Couple gets jail time for pig abuse
CAMPBELL — A couple found with an extremely overweight pig living in “dungeon-like” conditions in their home pleaded guilty in Campbell Municipal Court to cruelty to companion animals, and each was sentenced to jail.
The second-degree misdemeanor to which Cortney Kline-Carnes, 36, and Shawn Kline, 27, of Chambers Street, pleaded was one of four charges that each originally faced, but the other three were dropped.
Each defendant was sentenced to 90 days in jail, with 60 days suspended, and neither can own an animal for the next five years. Fees were waived because the Klines were deemed indigent.
“The circumstances in this case were egregious enough that we believed there needed to be punishment in the form of a definite jail sentence,” Prosecutor Brian J. Macala said. “Not only sending a message to other people that may run afoul of the law, relative to cruelty to animals, but also to give a proper punishment in this particular case.”
LIKE A DUNGEON
When officers arrived at the Chambers Street home in last July, they found Oreo the pig lying in the dark in a room that reeked of urine and feces, according to a police report.
“She was in a basement. … There were no windows.
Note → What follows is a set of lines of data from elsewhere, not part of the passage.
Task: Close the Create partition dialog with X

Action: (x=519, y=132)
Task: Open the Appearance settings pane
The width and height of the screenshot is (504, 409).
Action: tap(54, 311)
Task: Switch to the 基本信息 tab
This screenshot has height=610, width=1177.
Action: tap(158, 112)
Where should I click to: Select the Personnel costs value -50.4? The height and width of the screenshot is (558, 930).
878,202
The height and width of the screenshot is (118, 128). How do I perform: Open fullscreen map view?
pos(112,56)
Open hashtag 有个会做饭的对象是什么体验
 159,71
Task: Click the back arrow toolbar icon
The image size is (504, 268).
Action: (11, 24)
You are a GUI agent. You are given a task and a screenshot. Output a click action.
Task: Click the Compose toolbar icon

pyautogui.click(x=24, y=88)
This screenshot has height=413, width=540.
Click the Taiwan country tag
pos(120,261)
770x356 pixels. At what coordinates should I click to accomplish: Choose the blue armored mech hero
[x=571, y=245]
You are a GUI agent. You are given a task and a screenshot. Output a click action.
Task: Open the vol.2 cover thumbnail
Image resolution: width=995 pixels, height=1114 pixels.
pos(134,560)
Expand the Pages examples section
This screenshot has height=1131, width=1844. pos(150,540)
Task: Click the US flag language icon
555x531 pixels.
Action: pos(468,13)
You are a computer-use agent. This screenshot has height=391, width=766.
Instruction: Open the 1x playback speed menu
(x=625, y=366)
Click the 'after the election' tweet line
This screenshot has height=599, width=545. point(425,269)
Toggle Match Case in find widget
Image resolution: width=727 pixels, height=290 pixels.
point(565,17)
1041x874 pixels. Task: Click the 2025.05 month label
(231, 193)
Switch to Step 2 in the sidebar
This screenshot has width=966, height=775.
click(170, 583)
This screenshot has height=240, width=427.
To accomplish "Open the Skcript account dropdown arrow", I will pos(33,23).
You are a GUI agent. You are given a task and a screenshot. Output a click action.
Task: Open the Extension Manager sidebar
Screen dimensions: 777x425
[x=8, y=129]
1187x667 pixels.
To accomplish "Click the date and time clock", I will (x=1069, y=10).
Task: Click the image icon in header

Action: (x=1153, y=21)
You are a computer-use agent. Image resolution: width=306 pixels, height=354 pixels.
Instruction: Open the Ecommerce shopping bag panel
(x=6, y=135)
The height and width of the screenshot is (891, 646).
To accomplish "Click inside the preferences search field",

In was in a room in the basement that looked like a dungeon. When we went there, it was pitch dark, so it was not until we turned the light on that we saw the pig laying there,” said Campbell police officer Jim Conroy, who handles many of the animal cruelty cases. “She didn’t even move or flinch at our presence or the light. I thought it was dead at first.”
Oreo’s hooves were so overgrown that she could not walk to her nearby water. The animal rescue employees that assisted police said the pig was dehydrated and likely suffering from arthritis because she is so overweight.
The police report notes that the couple said Oreo was their emotional support animal and they’d had her since she was a piglet. It took six people to get the animal on a stretcher to carry her out of the apartment.
HAPPY TRAILS
Oreo has been in the care of Happy Trails Farm Animal Sanctuary in Ravenna since her rescue. According to an update from Laurie Jackson, sanctuary executive director, Oreo has lost 63 pounds in the last several months — getting her closer to a healthy weight, which is 100 to 150 pounds, according to Happy Trails.
“It has been an honor to watch Oreo come out of her shell and find out what it is to be a pig,” Jackson wrote in an email to Campbell police. “She still has a ways to go to correct her hooves. But having lost weight, she is now mobile and will walk to the outside when she feels like it. More than she may have ever dreamed!”
When Judge Patrick P. Cunning asked the couple if there was anything they would like to say following their guilty plea, they refused.
Shortly after the pig was removed from the home, Kline-Carnes created a petition to get Oreo back. It stated: “We have a sweet, innocent, loving and caring potbellied pig. She was wrongfully taken by zoning and the police. She doesn’t deserve this; we don’t deserve this.
“Our hearts have been completely ripped out. She is more than a potbellied pig, she is our best friend. She is literally like our child to us. Our whole entire world has been flipped upside down.”
PUBLIC REACTION
Lady Freethinker, a Los Angeles-based nonprofit animal-rights group, took an interest in the case. Lex Talamo, a reporter and senior editor at Lady Freethinker, created a separate petition Sept. 8, 2022, seeking a maximum sentence for the couple and a lifetime prohibition against owning animals. When sent to the prosecutor Sept. 19, the petition had accumulated 33,737 signatures. It ended up getting close to 38,000.
Macala said he was aware of the petition, but never saw it. He said it is good to see public interest, but it did not affect how he prosecuted the case.
Talamo said her organization has readers worldwide, including in all 50 states. The Lady Freethinker petition states that pigs are very intelligent animals, which Talamo said people do not always understand, making the abuse more severe in this case.
“Overall, this is a positive ruling. Even though it’s not everything we asked for, the five-year prohibition on owning animals will help ensure that no future animals are harmed,” Nina Jackel, founder of Lady Freethinker, said.
Conroy said it isn’t often that people go to jail for animal cruelty, so any time they do, he considers it a win. In the last couple years, Conroy said he thinks there has been an uptick in animal cruelty situations.
“This case from Campbell, Ohio, inspires us because it shows the power of caring people working together to end very real suffering,” Jackel said. “This sweet pig Oreo will now spend the rest of her days being lovingly cared for at a sanctuary, and that’s all because one police officer cared enough to investigate a cruelty tip; one prosecutor chose to doggedly seek accountability; one judge recognized the seriousness of the suffering Oreo endured and the more than 38,000 people who signed our petition to show they cared.”